> _TASK DIRECTIONS_: Copying nothing before it, reproduce the line that holds "[button] (980, 18)" and every line after it in the data, exactly.
Top of INPUT DATA
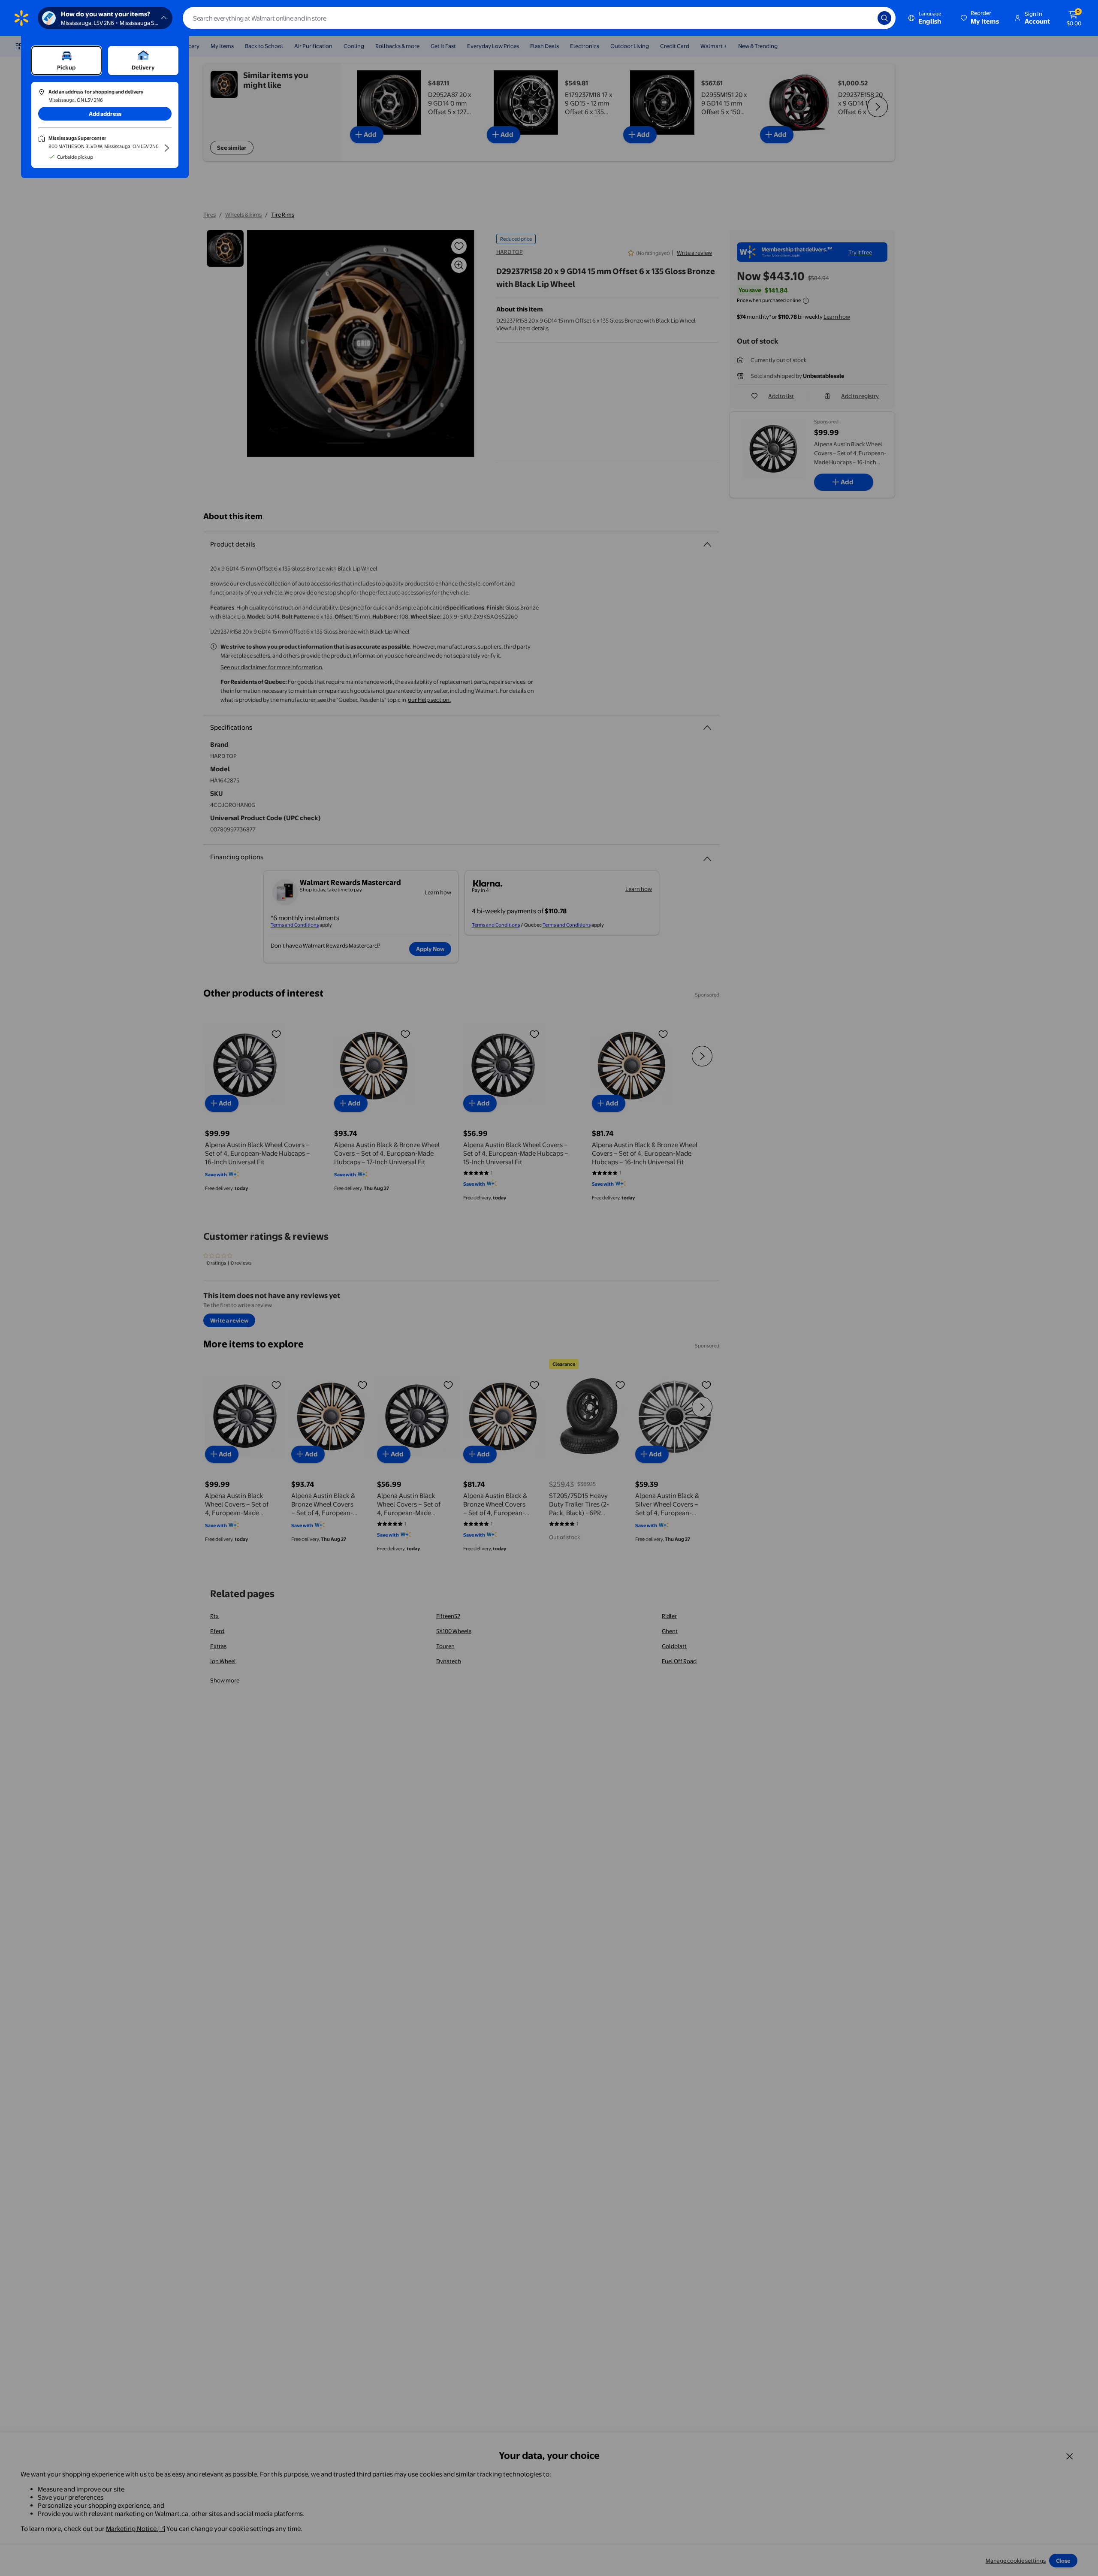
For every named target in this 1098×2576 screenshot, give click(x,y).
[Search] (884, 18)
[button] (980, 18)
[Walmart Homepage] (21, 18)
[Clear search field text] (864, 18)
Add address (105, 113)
Bottom of INPUT DATA
> _SOLUTION FOR THIS PROBLEM_:
[button] (980, 18)
[Walmart Homepage] (21, 18)
[Clear search field text] (864, 18)
Add address (105, 113)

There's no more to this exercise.